Ласточка нахмурилась.

— Немедленно.

Ее рука обхватила мое запястье – теплая, сильная и вполне живая. И мы закружились по развороченному бару. Ласточка, улыбаясь, поправила мою руку, переложив со своей спины на поясницу.

— У тебя неплохо получается.

— Я, вообще-то, не умею. – Все казалось странным, абсурдным сном.

— Да нет же, напротив, – она закружилась, – неплохо умеешь.

— Видел в кино…

— Схватываешь на лету, значит.

— Я бы сказал, на ходу.

— Точно. – Она рассмеялась. – А скажи-ка мне, мой родной, одну вещь: почему я прихожу в себя на полу среди обломков, а ты как ни в чем не бывало играешь на пианино вместо того, чтобы помочь? И откуда этот деревянный кораблик?

Кораблик – пока что, без парусов – стоял на стойке. Я выложил его, чтобы не поломался в кармане.

— Сделал для Октябрины. Я заметил у нее в комнате много картинок с парусниками.

— Подарок? – Ласточка улыбнулась. Если это и сон – я не хочу просыпаться. Я, скорее всего, вырубился прямо за инструментом. Ну и ладно. – Это хорошо. А кто это – Октябрина?

— Девочка, которую мы вытащили из разграбленного дома. – Ее глаза были совсем близко – серые, как осеннее небо, сияющие и чуть насмешливые. – Ты не помнишь?

— А, рыженькая. – Ласточка на мгновение прижалась ко мне, чтобы затем отстраниться – легко, грациозно, стремительно.

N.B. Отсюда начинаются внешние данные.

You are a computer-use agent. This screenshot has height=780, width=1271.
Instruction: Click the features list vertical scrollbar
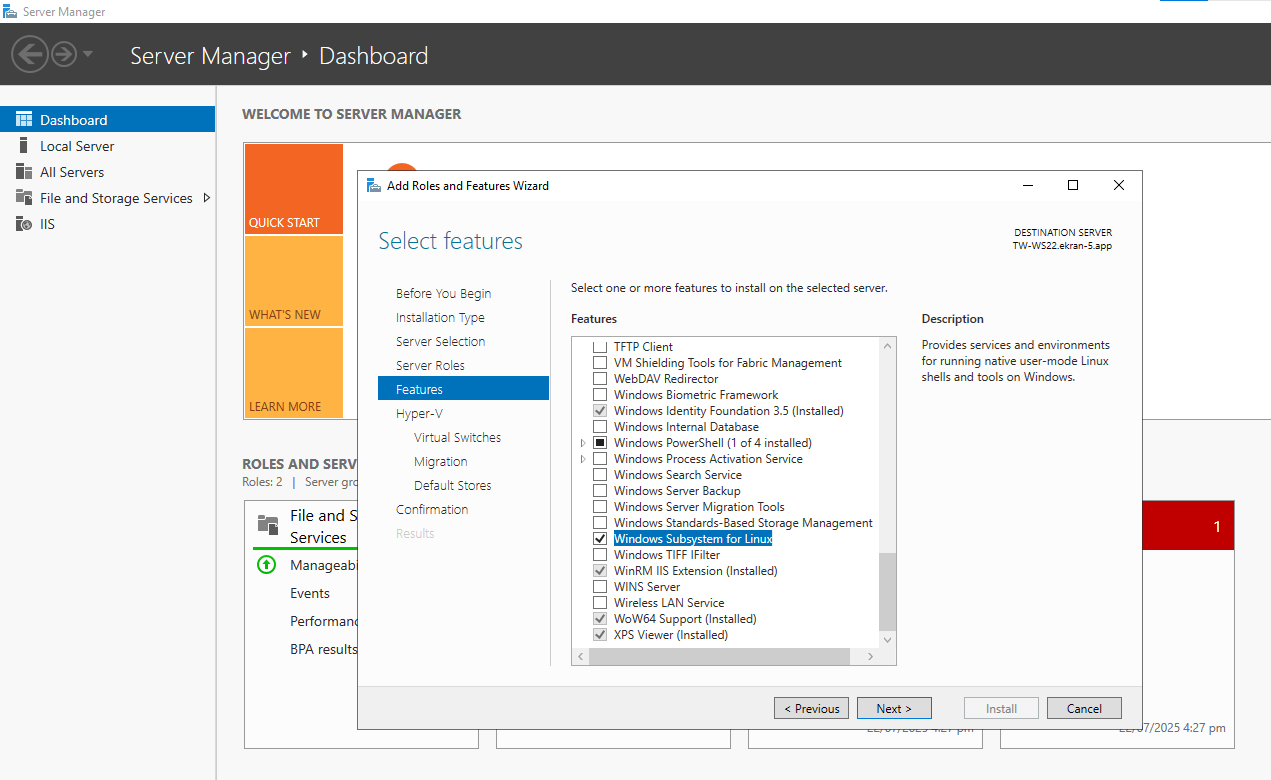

Все-таки, на что я не люблю этот вид искусства, но танго очень красивый танец. Танец страсти. Вот только мне было совсем не до того. – Помню. Ты так меня держишь, словно боишься, что я исчезну. Легче, Дэннер. Это же танец, а не бой.

— Я больше привык ко второму. – Я перехватил ее и притянул к себе. – А ты, прошу тебя, не исчезай. – Ее губы были такими же теплыми, и дыхание – живым. И она обхватила меня за пояс, запрокинув голову, снова безоговорочно позволяя себя целовать. Какой хороший сон… а может, это морок-ловушка? Пусть так, мне все равно.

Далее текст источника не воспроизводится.